For all the gruesome detail in “The Cheshire Murders” (HBO, 9 p.m.), the chilling and well made documentary about the home invasion, rape, murder and arson six years ago tonight, the filmmakers didn’t have access to the crime photos.
But, filmmaker David Heilbroner says, “We wouldn’t have used them anyway.”
The 2007 slaying of the wife and two daughters of a respected doctor in Cheshire, Conn., horrified and captivated the state right until the final conviction and death penalties for the two perpetrators, Steven Hayes and Joshua Komisarjevsky.
In an interview I conducted for a story in the Hartford Courant, Heilbroner said, “Some of the photographs were sealed by the court and the media was allowed to see them without showing them. We really in fact held back, even in this cut, as graphic as it is, is more than enough to impress upon anyone the details of the horror. There were even details we held back on. Because we just felt there’s a level of respect we wanted to give to leave to the victims themselves.
“We’re talking the rape and burning alive of an 11 year old girl,” Heilbroner said. “You don’t need to know more than that.. You don’t neeed to know the ugly specifics. That’s specific enough I think.”
Only jurors got to see some of the photos, he said, “and a lot of them had to go seek counseling. And we watched these photos being passed round in a folder and we saw the jurors one by one lose it. So one could ask, Is this film going to dredge this up again? But in scheme of a two hour film it was important to show that the crime was bad enough to shake a town, a state, enough to even shift the law.”
Besides, he said, “it’s important to know what went on that night to understand better um the enormous of trying to cope with this from the victims point of view, and by victims I man family members of the perpetrators.
“But I also think anyone who wants to devote time to knowing the details of the crime does need to know the details of the crime. You need to know the pathology of the defendants themselves. And oddly enough, in the case, the details of what Joshua did in particular dovetail in a fascinating way I think with the interviews that you’ll see with people who knew him his entire life.”

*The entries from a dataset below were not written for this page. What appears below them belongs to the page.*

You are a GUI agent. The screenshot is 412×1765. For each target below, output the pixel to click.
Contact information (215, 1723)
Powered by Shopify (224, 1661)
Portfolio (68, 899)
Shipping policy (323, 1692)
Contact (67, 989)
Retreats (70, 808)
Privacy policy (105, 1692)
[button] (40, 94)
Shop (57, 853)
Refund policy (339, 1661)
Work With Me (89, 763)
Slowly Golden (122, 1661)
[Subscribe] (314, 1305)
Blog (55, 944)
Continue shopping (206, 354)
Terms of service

Why do that at all? “If you learn who Joshua is, and you understand the things that were done to him, it starts to make some twisted sense. And in a way, that helps you digest this otherwise unfathomable crime.”

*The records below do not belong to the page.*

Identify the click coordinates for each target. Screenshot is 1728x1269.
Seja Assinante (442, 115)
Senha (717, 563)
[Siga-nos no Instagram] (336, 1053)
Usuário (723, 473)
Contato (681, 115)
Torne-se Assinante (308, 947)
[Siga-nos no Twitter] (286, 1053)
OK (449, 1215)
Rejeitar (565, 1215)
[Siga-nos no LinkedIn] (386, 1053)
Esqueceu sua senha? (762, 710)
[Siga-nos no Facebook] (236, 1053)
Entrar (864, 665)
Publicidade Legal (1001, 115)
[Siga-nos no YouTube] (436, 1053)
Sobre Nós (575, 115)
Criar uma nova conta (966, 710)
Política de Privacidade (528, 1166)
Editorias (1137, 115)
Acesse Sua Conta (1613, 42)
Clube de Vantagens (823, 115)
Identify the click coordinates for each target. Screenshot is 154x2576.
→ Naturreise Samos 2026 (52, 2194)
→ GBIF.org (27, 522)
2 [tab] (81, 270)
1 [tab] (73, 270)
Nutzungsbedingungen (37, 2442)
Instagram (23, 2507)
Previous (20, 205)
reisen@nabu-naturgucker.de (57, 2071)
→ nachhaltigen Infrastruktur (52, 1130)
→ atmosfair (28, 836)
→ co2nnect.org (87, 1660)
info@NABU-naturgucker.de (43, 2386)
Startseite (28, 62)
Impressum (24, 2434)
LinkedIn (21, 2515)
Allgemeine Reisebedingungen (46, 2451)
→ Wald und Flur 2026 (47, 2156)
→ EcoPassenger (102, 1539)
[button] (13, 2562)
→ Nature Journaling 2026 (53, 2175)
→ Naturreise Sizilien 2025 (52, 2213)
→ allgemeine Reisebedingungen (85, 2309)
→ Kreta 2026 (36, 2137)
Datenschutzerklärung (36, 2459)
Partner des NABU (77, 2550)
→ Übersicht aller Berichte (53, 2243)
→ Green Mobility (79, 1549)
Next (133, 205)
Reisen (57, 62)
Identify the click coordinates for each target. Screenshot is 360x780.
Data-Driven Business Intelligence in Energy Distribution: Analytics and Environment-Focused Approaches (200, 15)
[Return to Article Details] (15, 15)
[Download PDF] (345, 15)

The murder convictions coincided with the end of the death penalty in Connecticut.
And Heilbroner calls the home invasion case “the perfect crucible for looking at death penalty. In this case it seems the guilt not a question, the heinousness of the crime isn’t an issue, so if you’re going to have a death penalty case, isn’t this the perfect case.”
At the same time, says fellow filmmaker Kate Davis, “an aspect of the death penalty that I certainly wasn’t aware of before, and the public may not have been aware of, that once something becomes a death penalty case it involves a two part trial, that involves going through the evidence twice, and not only that, in the mitigating phase having to prove the aggravating factors outweigh the mitigating factors, so that means really pressing upon the jury and the courtroom just how horrific the crime is.
We sat and watched the family crumble and cry, and were really shaken in the trial. All that extra trauma, which comes out in this case unspeakable unspeakable evidence. Would have not have been necessary or just an innocence or guilt situation,” Davis said.
“So it’s a really interesting irony to me there’s a true effort on the part of the victims in achieve what Dr. Petit calls the ultimate penalty for the ultimate crime, and yet in doing so, many people are put in the position of relive that night in the kind of detail they never would have otherwise been protected from.”